Brush water in one side of the circle.
Heat a Tawa in one cooktop and one fire proof wired rack on another cooktop. Keep both cooktops in high temperature. If you have only one cooktop, you may half cook all on tawa first, then cook again on wired rack.
Place the rolled roti on tawa. Using a tong, flip it after 30 seconds. Wait for 30 seconds again then flip it on the wired rack. Cook flipping every 5 seconds until roti is cooked well all around.
Take out on a plate or rolling board. Apply ghee/ butter as much you like.
Serve hot or keep them in a casserole for later use.

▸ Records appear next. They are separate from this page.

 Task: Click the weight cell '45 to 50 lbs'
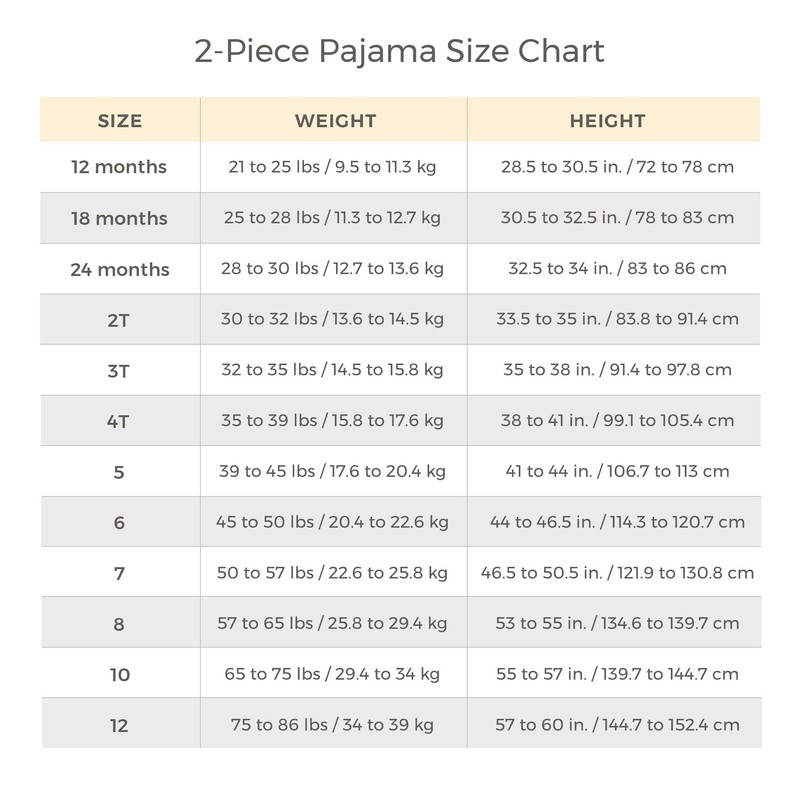[x=334, y=522]
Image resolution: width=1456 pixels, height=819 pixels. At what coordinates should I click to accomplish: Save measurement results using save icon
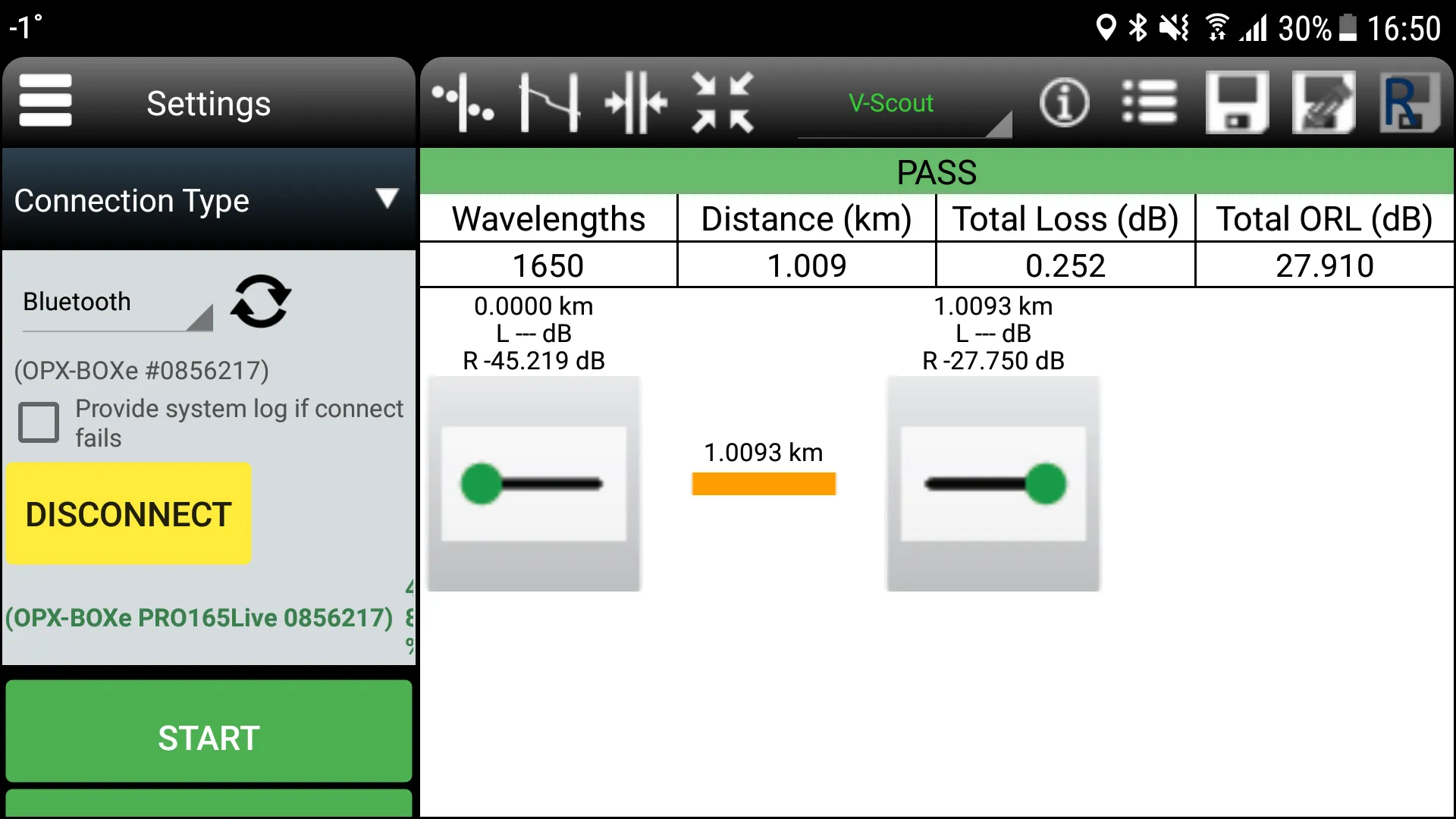point(1240,102)
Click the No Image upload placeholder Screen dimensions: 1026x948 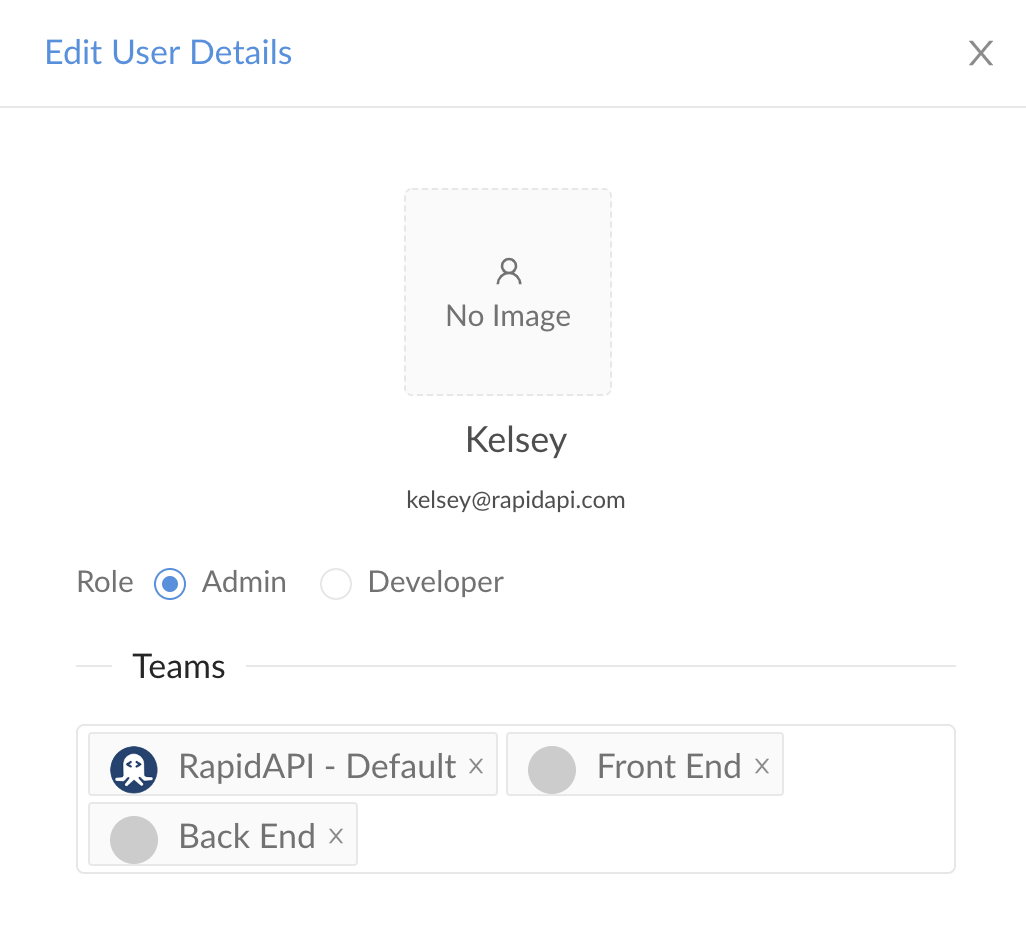pos(508,292)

Dal Churma is a traditional and popular dish in Mainly Rajasthan. It is coarsely ground wheat flour and mixed with ghee and sugar. It is served as dessert or with dal. Dal bati churma main ingredient in any Rajasthani thali.
Prep Time: 20 Minutes
Cook Time: 20 Minutes
Wheat Flour (Aata): 1 cup
Rava (Sooji / Semolina): 2 Tablespoon
Ghee: 2 tablespoons for dough + 2 Tablespoon for later
Powdered Sugar: ¼ Cup
Oil: for deep fry
Almonds: 7-8, chopped
Water: as required
Mix wheat flour and rava well.
Add 2 tbsp melted ghee, mix well.
Using water knead a stiff dough.
Cover the dough with a wet cloth and keep aside for 10 minutes.
Knead the dough again using 1 teaspoon oil /ghee and divide it into 5-6 equal portions. Roll each portion into a smooth ball, flatten it a little and make a thumb press mark in the middle.

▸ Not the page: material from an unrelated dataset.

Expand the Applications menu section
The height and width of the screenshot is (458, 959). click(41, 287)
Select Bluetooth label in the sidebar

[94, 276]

Deep fry the batis in medium heat for 7-8 minutes until it is golden brown. If you fry them in high heat, batis will be golden from outside but from inside the dough will still be raw.
Take out the batis and leave it to cool for 10-15 minutes.
Now break them into small pieces and add the pieces in grinder.
Grind it coarsely. Do not grind it for more time, otherwise it will become like dough again.
Transfer this to a bowl.
Heat 2 tablespoon ghee in a small pan, saute the chopped almonds for 1-2 minutes. Transfer this almond with ghee in the churma bowl. Toss it well.